--- Materials provided ---
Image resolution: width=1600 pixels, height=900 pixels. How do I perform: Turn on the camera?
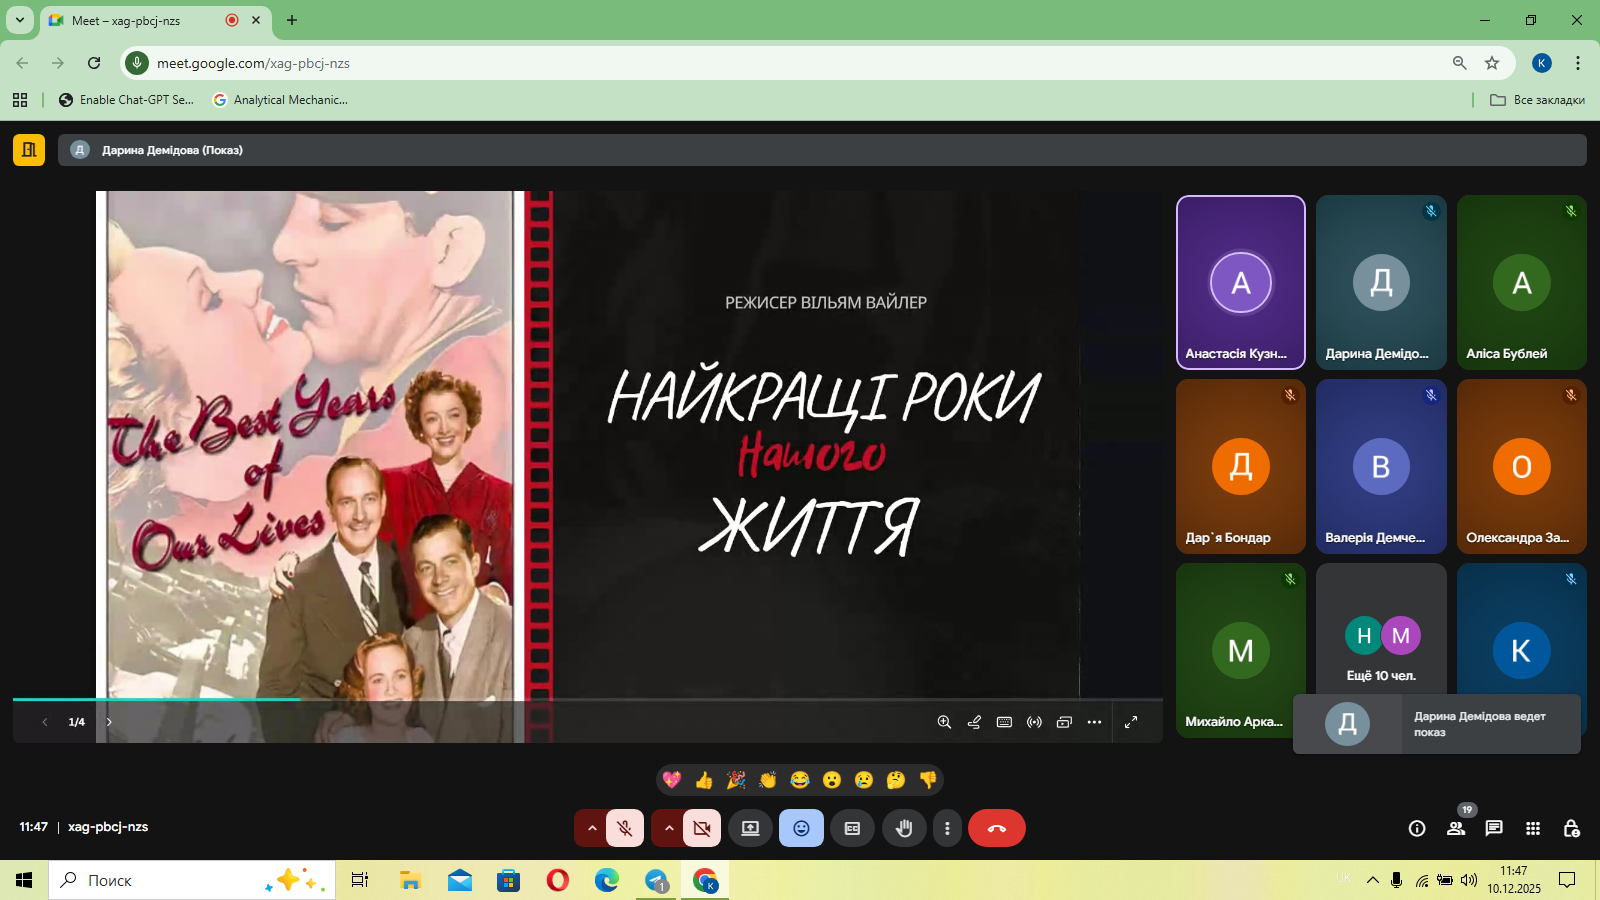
--
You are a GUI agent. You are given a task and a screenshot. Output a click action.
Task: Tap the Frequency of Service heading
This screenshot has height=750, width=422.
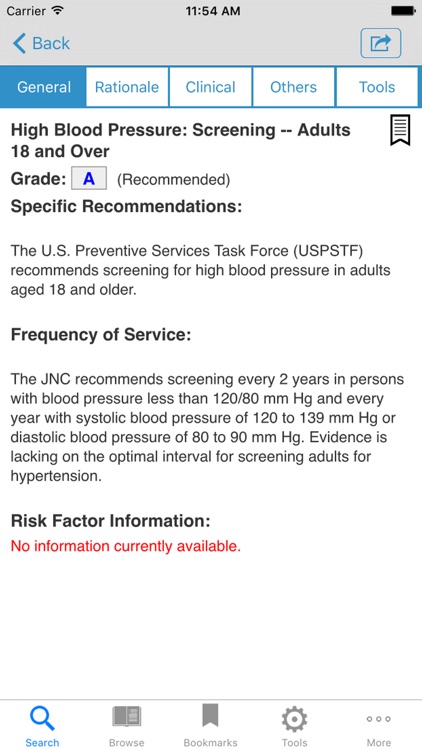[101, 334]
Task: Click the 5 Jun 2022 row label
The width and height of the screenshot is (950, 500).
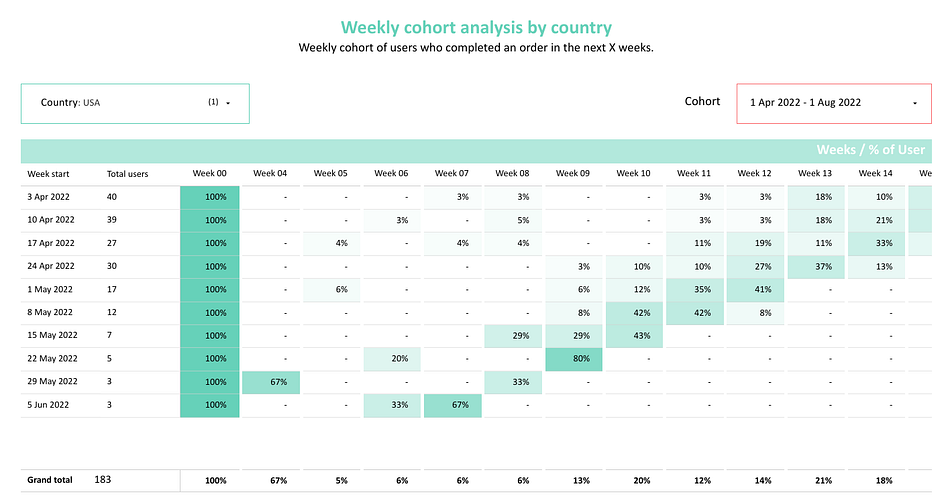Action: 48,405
--
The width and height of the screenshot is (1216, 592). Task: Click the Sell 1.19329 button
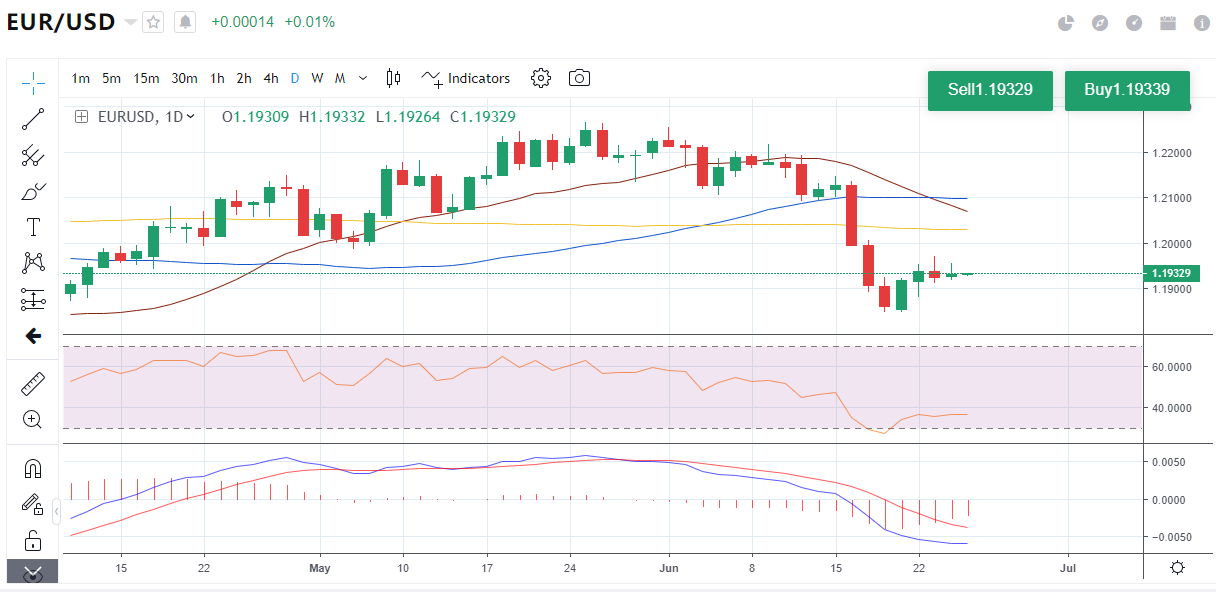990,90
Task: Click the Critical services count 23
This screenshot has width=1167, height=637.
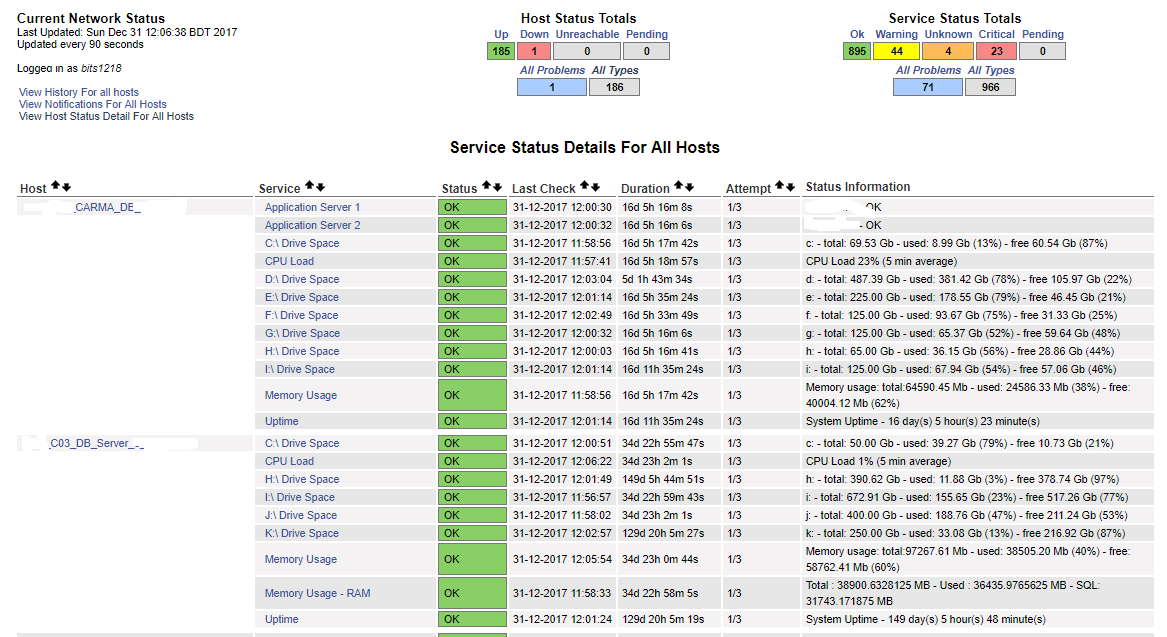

--- Task ---
Please output the lines above beginning at the line with "The width and height of the screenshot is (1216, 592)." and ending after the line with "This screenshot has width=1167, height=637.", precisely as written and with no pictures.

--- Expected answer ---
The width and height of the screenshot is (1216, 592). Task: Click the Sell 1.19329 button
990,90
Task: Click the Critical services count 23
This screenshot has width=1167, height=637.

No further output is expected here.